I've been traveling these past couple days in Australia with the wonderful
Niki Buchan who is sometimes referred to as "Nature Niki," a woman I'm learning is well deserving of the nickname. I've meet few people who are as truly passionate about nature and educating children in nature. My first evening in the country, we spent our evening in downtown Brisbane, where she joyfully gave me a tour of the city's resident birds, bats, and trees, naming them teaching me how to identify them, and otherwise whetting my appetite for what she assured me would be only the beginning of my experience of Australian wildlife.
Among the subjects we've spoken of at length has been sticks. I suppose that's as inside baseball as it gets for progressive, play-based, early childhood educators.
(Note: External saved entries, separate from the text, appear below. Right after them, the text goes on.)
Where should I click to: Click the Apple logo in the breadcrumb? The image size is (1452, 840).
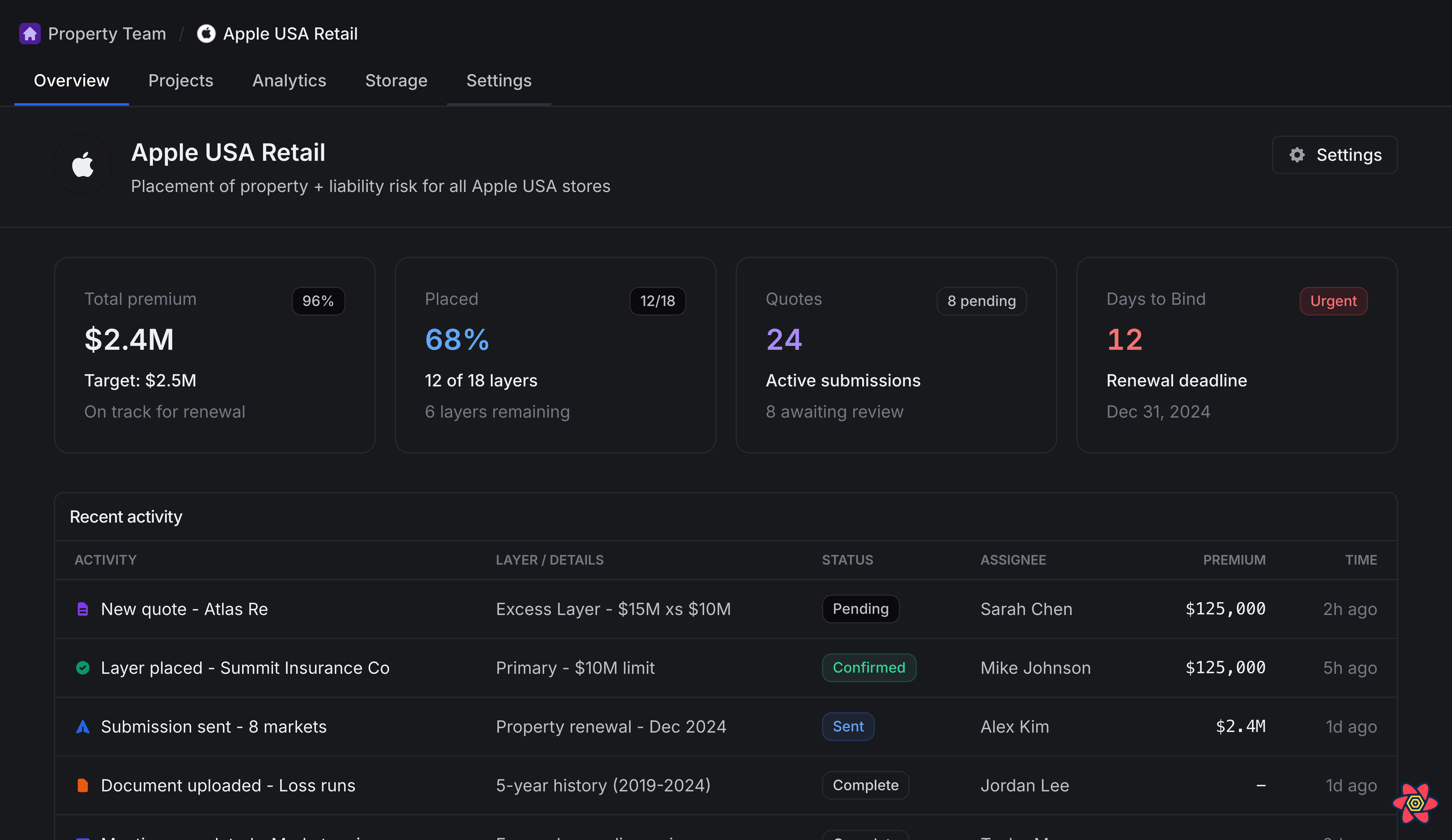(x=206, y=33)
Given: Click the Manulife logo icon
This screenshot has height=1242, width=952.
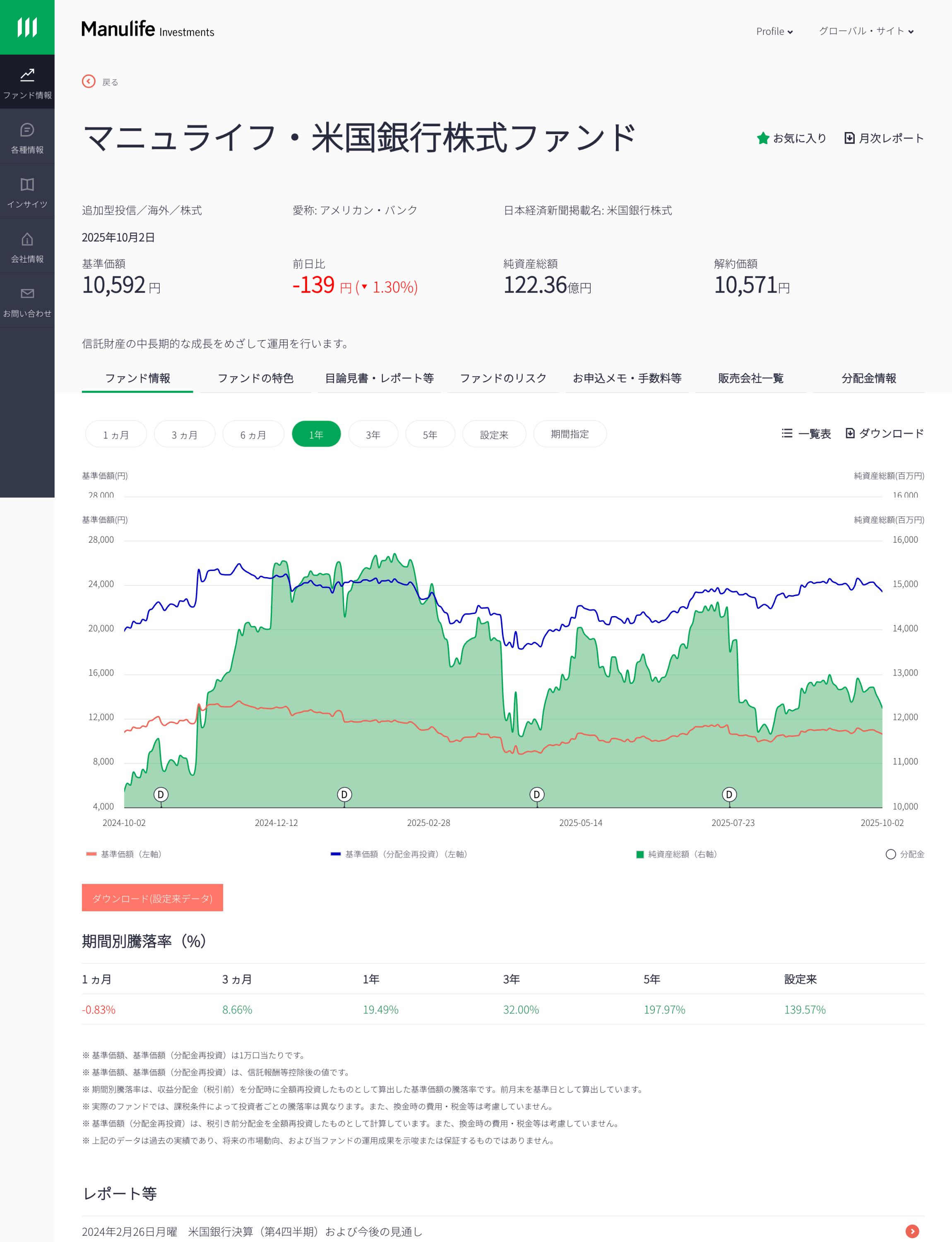Looking at the screenshot, I should pos(27,26).
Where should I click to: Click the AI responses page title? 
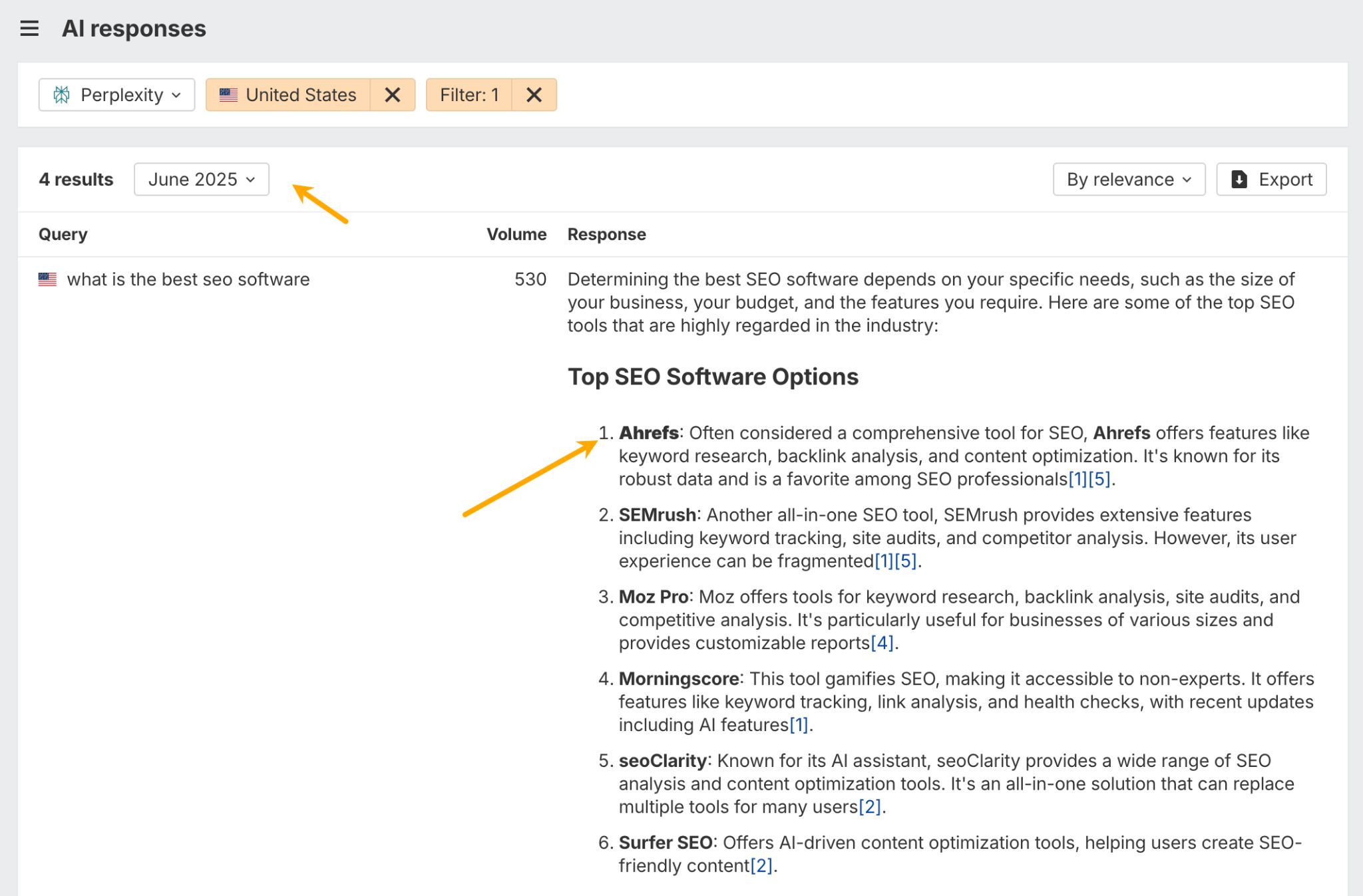click(x=134, y=28)
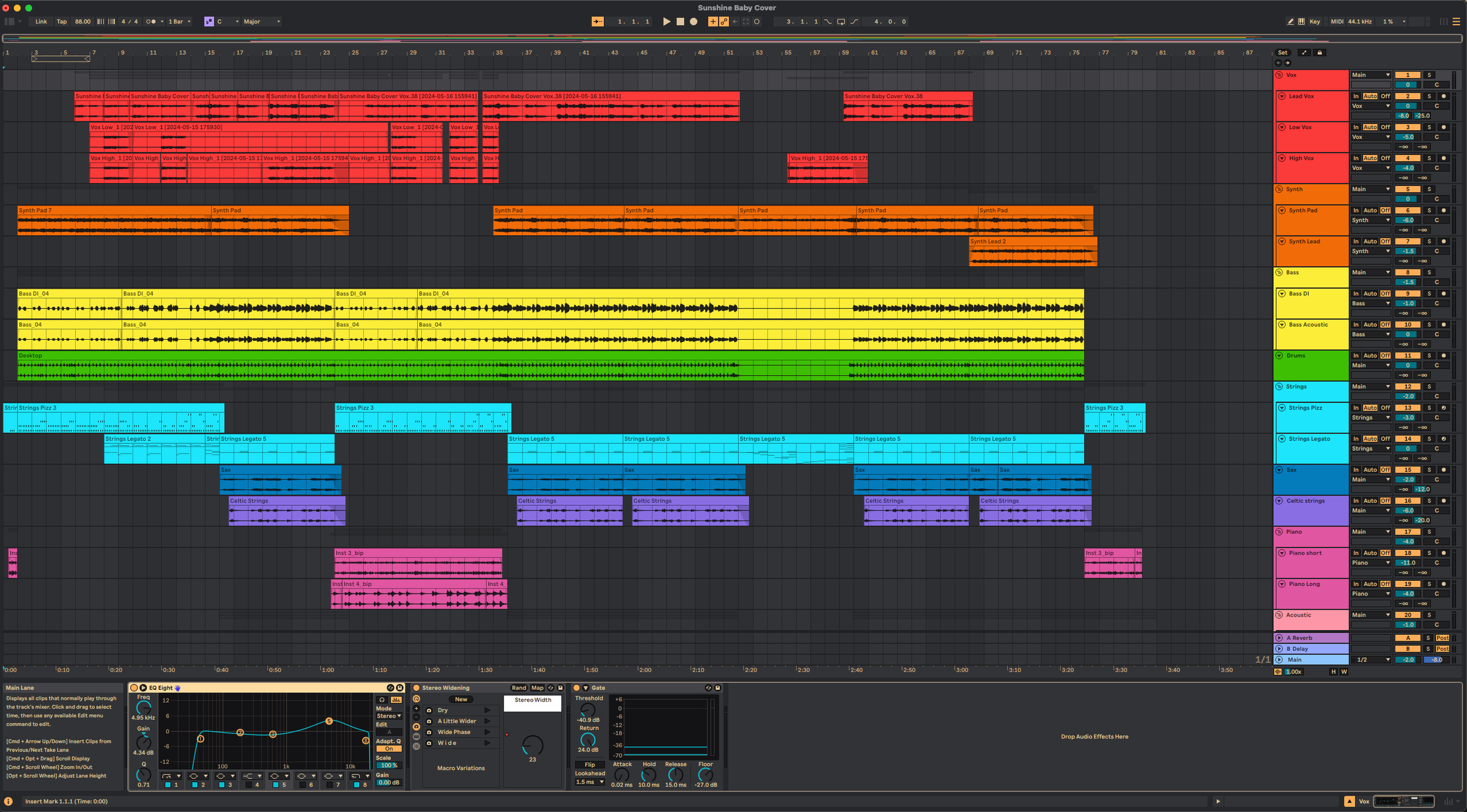This screenshot has height=812, width=1467.
Task: Solo the Lead Vox track
Action: pos(1429,96)
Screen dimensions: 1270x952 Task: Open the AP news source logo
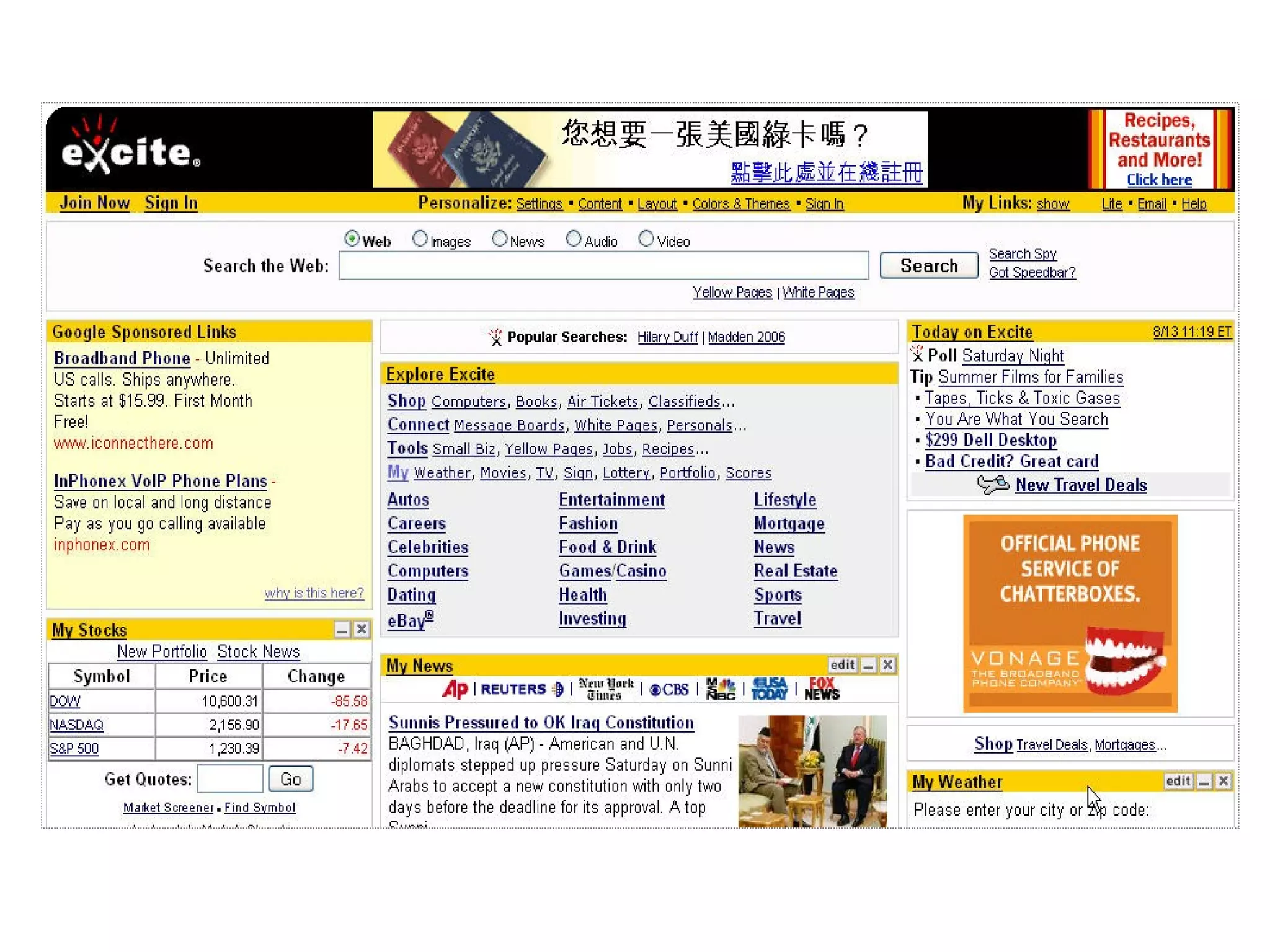455,689
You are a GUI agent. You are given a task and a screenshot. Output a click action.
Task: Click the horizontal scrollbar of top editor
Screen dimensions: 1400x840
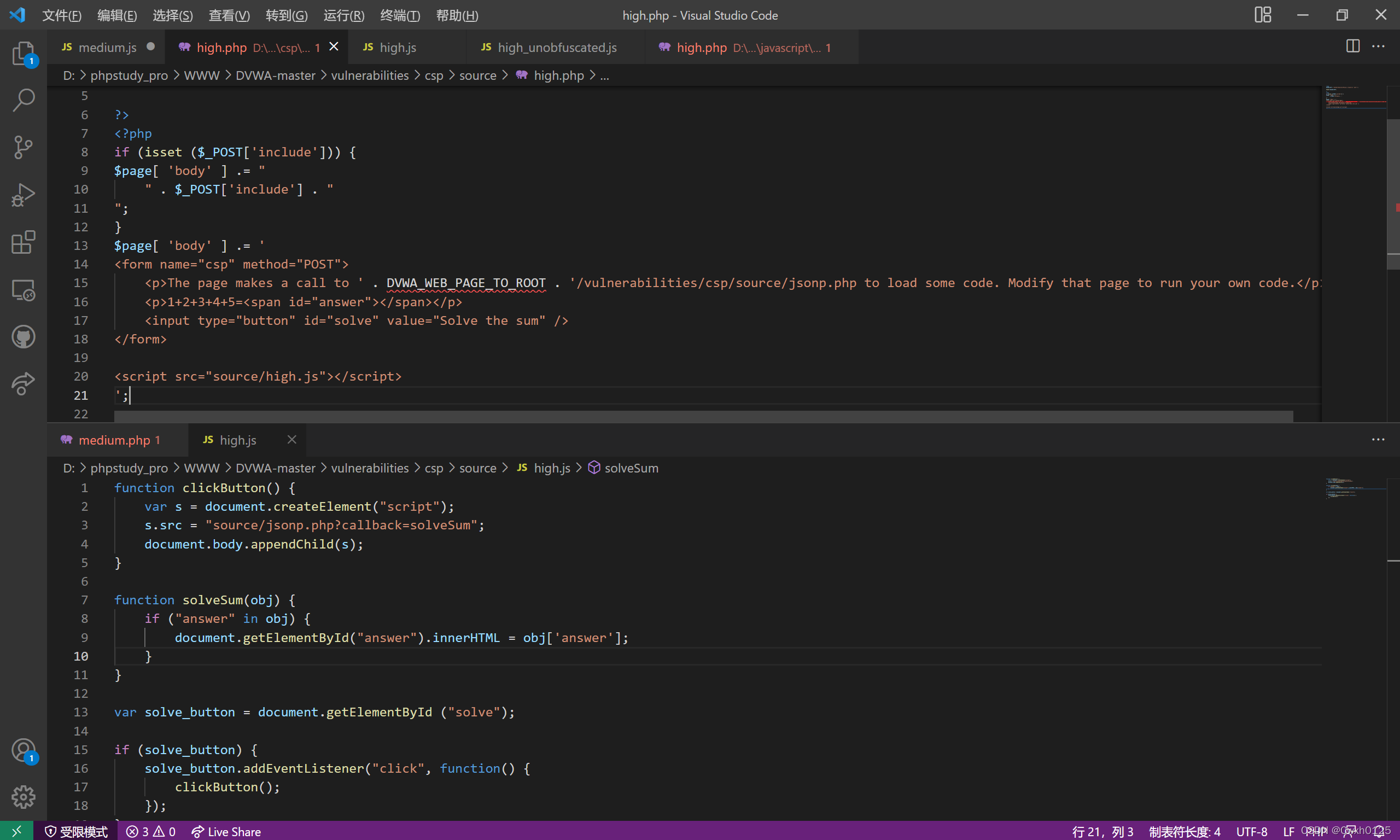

I really can't imagine how tremendously tedious we've sounded to those who've overheard us:
And, honey, these two adult people at the airport spoke for a half hour about sticks! But in our world, and the world of just about every child I've ever known, sticks are vitally important, and infinitely useful things. More than one child at Woodland Park has his own "stick collection" at home. At any given moment there will be at least one, usually more, children walking around with a stick in his or her hand. We draw on the ground with sticks. We count sticks. We break them into smaller sticks. We look for longer sticks. We discover thicker sticks or thinner sticks or sticks for stirring or poking or throwing or for using as a drum stick when the actual drumsticks somehow come up wanting.
I reckon I'm as interested in ropes as I am in sticks now that I think about it. We keep a dozen or so, perhaps more, ropes lying about our space, almost like parts of the landscape. Most are of the 4-6 foot variety, easy to handle, made of cotton or nylon, but there are longer ones out there, usually found tied to something via complicated knots of a child's invention. And there are even longer ones stashed away in the storage shed should we need them. As with sticks, we've found, ropes are infinitely useful turning up in just about every game we play, machine we invent, or activity in which we engage.
The sad part is that many schools, as with sticks, have chosen to ban ropes. We heard yesterday about a school that punishes children simply for the act of picking up a stick, interpreting that act as intent to hurt someone. Ropes, while perhaps not as common as something that fall from trees, suffer from the same sort of irrational prejudice.
Ropes and sticks, just like any tool, have a potential dark side, of course. As Ani Defranco has said, "Every tool is a weapon if you hold it right," and we can all see she's right if we're willing to engage in catastrophic thinking. But learning to avoid the dark and engage the light always stands at the heart of education. Removing sticks or ropes or anything with a pointy bit or scratchy part, I think, impoverishes our children's education in the name of an impossible standard of what we narrowly call "safety." What sets the human animal apart is our ability to invent and use tools; it's one of the things that makes us truly human, and we lose a bit of what we are, and hide a bit of what we can be, when there are no sticks or ropes in our lives.